Because his malformation was so severe, his radiologist wanted to start sclerotherapy treatments (use a needle to aspirate the cysts then inject a medicine to kill the cell that line the cysts) at five days old. Gavin endured sclerotherapy five days a week every week until the beginning of April.
April 26th he had his first major surgery (7 hours long). His plastic surgeon is one of the best if not THE best. He did AMAZING work and the results were beyond what we expected. Recovery was rough. He had multiple days and night where he really struggled but he NEVER GAVE UP. His story was not over.
Once he finally recovered from surgery, healing was a huge issue. He ran into an infection causing his stitches to fall apart. His surgeon had many tricks up his sleeve to help the healing process but the one thing that worked was to let it be and heal from the inside out.

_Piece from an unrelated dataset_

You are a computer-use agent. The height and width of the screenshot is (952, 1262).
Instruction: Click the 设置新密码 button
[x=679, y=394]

Once healing was resolved, things went pretty smoothly, running into minor speed bumps here and there but nothing he couldn’t handle. When the doctors rounded and mentioned a discharge date, I was in shock. I thought I’d never hear that word. But we were so excited! Although we had his room all ready, we still went home and had to reorganize and rearrange all of the medical supplies and made sure everything was in place and ready for him to come home.
During the seven months in the hospital, he showed so much strength. He is my warrior. Also during his stay, we met some amazing people and created some special friendships from other NICU moms, something we called our MOM Squad, and many of the nurses. They were such a big part of our lives and we are forever grateful for them. He was discharged on September 13th and he had a whole parade of farewells, even a musical number done in his room to celebrate going home. It was so special! Our little NICU Warrior was coming home.
Being home has been amazing. It’s been four months since we’ve been discharged and NICU life feels like a lifetime ago. We’ve gotten into a routine and Gavin has gotten very comfortable being home.
We’re still battling feeding issues but that’s nothing compared to what we’ve overcome. The one thing I’m still not used to is the multiple doctor appointments, which seem like every week. It’s tough because both Joe and I work but thankfully we both have very understanding bosses. Working a fulltime job with a special needs baby can be very stressful. Thankfully we’ve been blessed with amazing home nurses to help us on this adventure.
Home life is yet another adventure we are on as a family of three. From dirty diapers to changing trach ties, to smiles and meeting milestones, to physical therapy and story time, to holidays and birthdays, all memories we will cherish forever as we continue this thing we call life.”